11 de janeiro de 2017

Tapete feito de histórias








Este não é um tapete qualquer. São tiras e mais tiras de tecido que quase daria para dar a volta ao mundo. São retalhos de várias vidas inseparáveis pelos pontos que as une. É um tapete com história. Histórias das pessoas que um dia as vestiram. Nele vejo uma menina de saia verde e mochila às costas a caminho da escola. Vejo-me a mim de vestido pelos tornozelos, de um azul acinzentado, que tanto podia ser feito do céu carregado em dia tempestuoso, como dos caminhos pedregosos de aldeia transmontana. Vejo uma casinha térrea com as suas cortinas às flores. E a felicidade estampada no rosto de uma espanhola de vestido às bolinhas e xaile de franjas pelos ombros. É um tapete feito com as voltas que o destino nos traçou. Foi purificado nas voltas roxas pela iniciação ao reiki e ganhou o equilíbrio nas posturas do yoga.

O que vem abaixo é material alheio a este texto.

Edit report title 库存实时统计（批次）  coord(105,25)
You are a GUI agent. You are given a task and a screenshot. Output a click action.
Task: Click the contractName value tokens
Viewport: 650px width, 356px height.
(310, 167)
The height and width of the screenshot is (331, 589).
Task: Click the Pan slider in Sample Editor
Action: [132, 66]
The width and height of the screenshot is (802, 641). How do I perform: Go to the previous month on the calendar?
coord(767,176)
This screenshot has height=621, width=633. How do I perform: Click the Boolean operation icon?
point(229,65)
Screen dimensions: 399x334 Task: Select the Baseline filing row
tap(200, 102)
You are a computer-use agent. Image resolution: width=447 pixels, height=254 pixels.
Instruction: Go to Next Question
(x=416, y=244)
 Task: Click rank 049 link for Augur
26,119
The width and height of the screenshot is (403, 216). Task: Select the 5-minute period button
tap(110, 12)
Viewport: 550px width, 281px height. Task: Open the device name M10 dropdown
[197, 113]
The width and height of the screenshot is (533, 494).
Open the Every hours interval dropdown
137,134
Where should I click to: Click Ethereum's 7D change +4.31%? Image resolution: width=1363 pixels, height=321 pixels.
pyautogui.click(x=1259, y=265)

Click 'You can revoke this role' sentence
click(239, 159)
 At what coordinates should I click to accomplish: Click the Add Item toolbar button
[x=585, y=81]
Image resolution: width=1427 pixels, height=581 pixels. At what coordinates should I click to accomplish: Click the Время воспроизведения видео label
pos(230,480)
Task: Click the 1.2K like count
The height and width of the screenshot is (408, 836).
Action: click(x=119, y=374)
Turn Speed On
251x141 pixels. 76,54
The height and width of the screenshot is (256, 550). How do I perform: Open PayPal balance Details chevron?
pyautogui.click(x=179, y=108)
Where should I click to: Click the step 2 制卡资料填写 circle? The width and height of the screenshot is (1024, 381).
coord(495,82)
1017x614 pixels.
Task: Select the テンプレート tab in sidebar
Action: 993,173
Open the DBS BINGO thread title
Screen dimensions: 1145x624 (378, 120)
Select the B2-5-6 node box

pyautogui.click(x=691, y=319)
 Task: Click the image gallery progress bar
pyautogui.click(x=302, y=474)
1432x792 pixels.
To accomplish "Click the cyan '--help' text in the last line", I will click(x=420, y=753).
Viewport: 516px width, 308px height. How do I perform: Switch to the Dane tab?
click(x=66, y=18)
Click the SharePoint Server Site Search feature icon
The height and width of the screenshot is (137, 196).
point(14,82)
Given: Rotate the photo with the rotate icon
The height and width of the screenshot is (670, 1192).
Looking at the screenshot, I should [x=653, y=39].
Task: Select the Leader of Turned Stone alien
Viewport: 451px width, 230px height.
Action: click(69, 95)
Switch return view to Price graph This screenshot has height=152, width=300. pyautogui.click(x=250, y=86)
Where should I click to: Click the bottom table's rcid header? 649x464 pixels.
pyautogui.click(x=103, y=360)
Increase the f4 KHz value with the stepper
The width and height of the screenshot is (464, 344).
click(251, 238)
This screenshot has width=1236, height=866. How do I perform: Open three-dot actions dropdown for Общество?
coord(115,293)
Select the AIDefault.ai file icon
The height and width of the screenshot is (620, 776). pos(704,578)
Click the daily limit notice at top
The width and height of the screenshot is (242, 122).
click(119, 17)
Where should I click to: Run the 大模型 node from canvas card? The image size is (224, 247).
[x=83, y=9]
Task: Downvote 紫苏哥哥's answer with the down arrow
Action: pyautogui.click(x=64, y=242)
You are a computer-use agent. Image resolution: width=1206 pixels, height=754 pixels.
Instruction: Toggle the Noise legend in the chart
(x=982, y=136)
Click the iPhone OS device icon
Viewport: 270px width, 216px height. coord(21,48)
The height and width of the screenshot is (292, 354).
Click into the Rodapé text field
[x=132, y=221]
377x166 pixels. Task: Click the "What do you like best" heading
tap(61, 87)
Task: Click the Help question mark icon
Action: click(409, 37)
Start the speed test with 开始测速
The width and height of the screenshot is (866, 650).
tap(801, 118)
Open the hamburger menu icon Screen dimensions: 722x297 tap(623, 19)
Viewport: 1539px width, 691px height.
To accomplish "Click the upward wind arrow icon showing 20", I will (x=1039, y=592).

Aquilo que antes era só um montinho de pequenas sobras de tecidos e excedentes de bainhas e cós de calças, logo se transformou numa montanha de roupas fora de serviço e guardadas à espera de novo destino. Umas mais recentes, outras nem tanto. Umas guardadas sabe-se lá porquê, outras pela velha máxima de que ainda poderiam vir a servir para alguma coisa. E eu que me encanto com as cores e texturas dos tecidos e em tecer histórias nos seus padrões. E reinventar. E dar nova vida àquilo que supostamente já deu o que tinha a dar, porque velhos nem os trapos!



Guardei algures as fotos do passo-a-passo, mas como este é um trabalho já com algum tempo, foi-se a bendita pasta. Com o excesso de fotos, ou falta de organização delas, é como procurar uma agulha num palheiro. 

Numa descrição breve: 
Cortei os tecidos em tiras que cosi umas às outras aleatoriamente. Com uma agulha de croché, nº 8, comecei por fazer um pequeno círculo de cordão para servir de suporte à volta seguinte de pontos baixos. Tricotei sempre a toda a volta e até ao tamanho desejado, com o mesmo ponto (baixo), acrescentando alguns pontos a cada nova carreira para dar o formato plano. 

É simples, económico e um óptimo anti-stress. Também se podem usar rolos de trapilho em vez de tiras cortadas em casa.